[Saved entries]
___

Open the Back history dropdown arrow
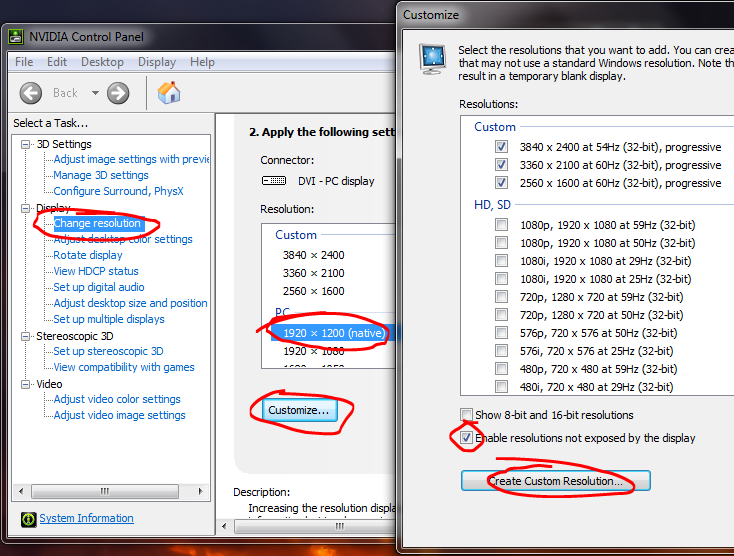The image size is (734, 556). coord(95,93)
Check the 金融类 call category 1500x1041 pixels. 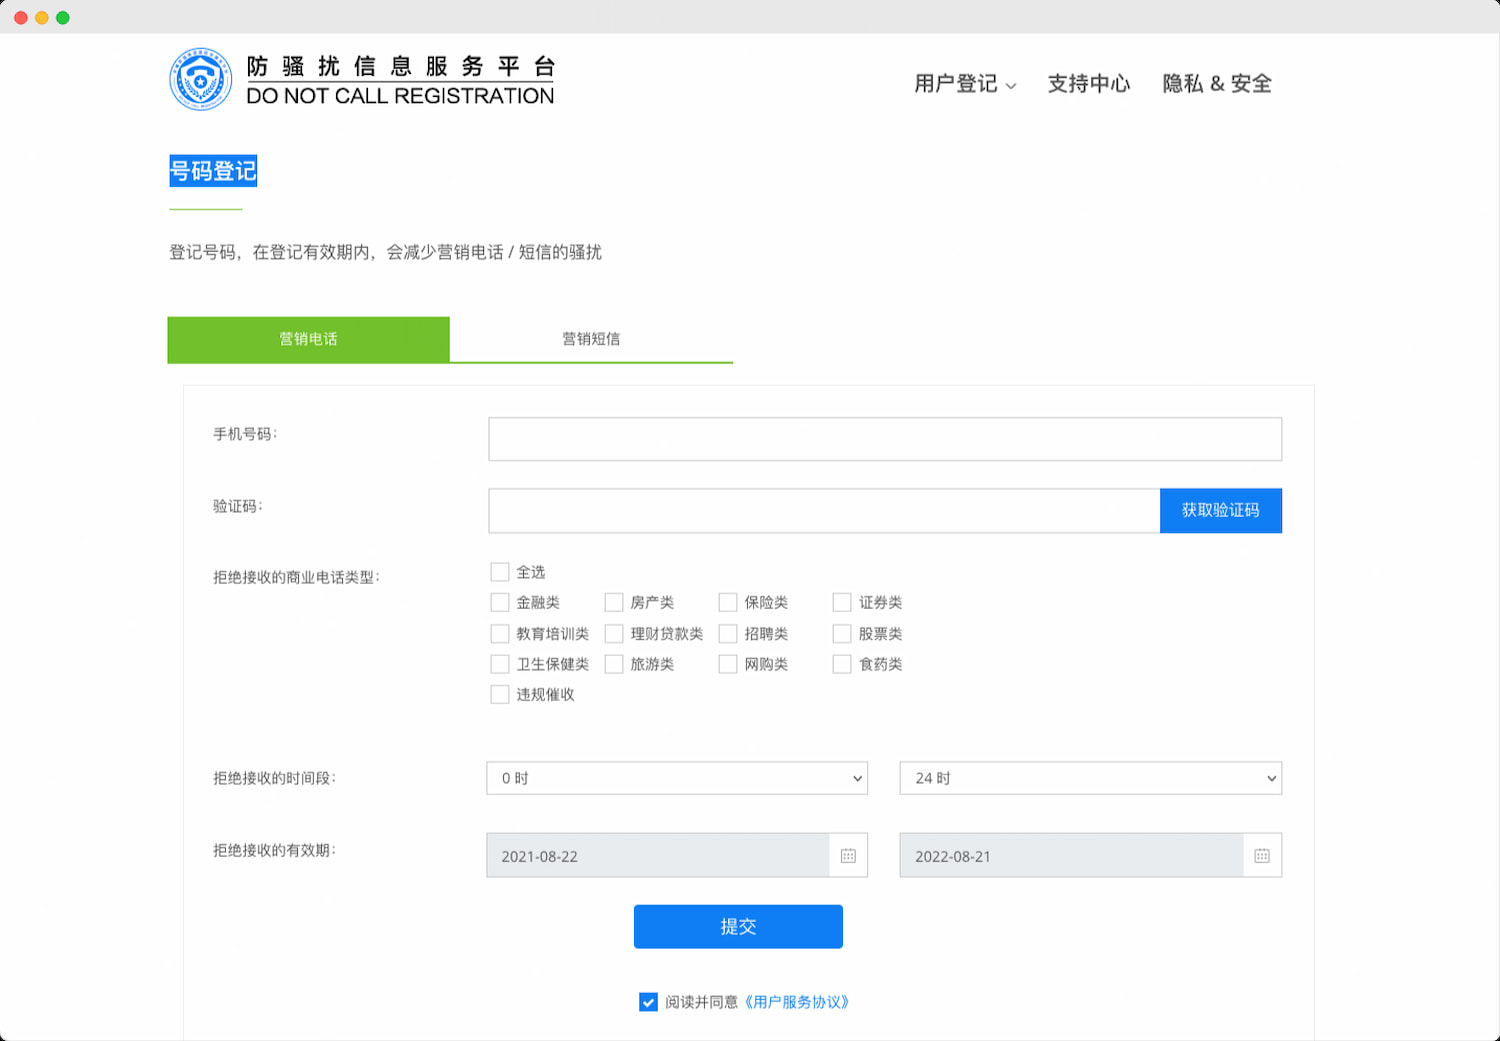[500, 602]
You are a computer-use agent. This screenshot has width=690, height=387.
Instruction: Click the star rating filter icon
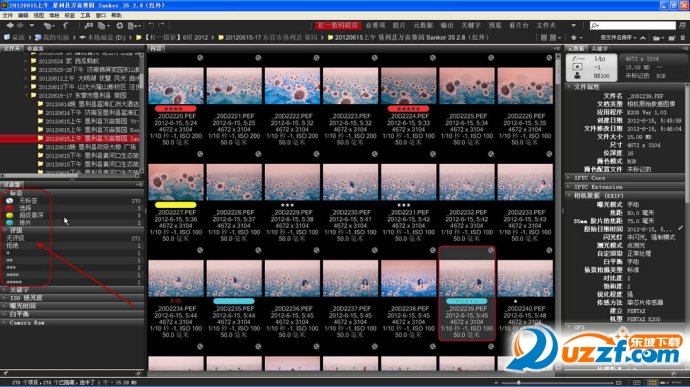[x=574, y=38]
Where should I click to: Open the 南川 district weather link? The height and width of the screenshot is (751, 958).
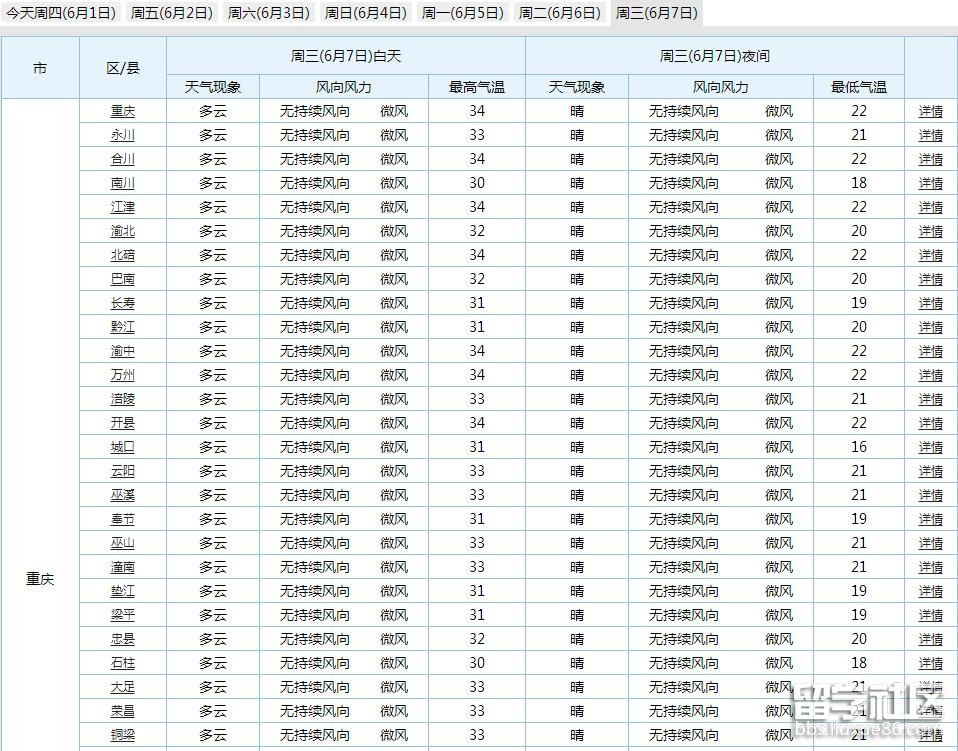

___

TASK TO COMPLETE -> Print exactly the lines from the one containing "You are a computer-use" through the last line of the records, both included, and leave out the pictures.

WRITTEN ANSWER ->
You are a computer-use agent. This screenshot has width=690, height=387.
Instruction: Click the star rating filter icon
[x=574, y=38]
Where should I click to: Open the 南川 district weather link? The height and width of the screenshot is (751, 958).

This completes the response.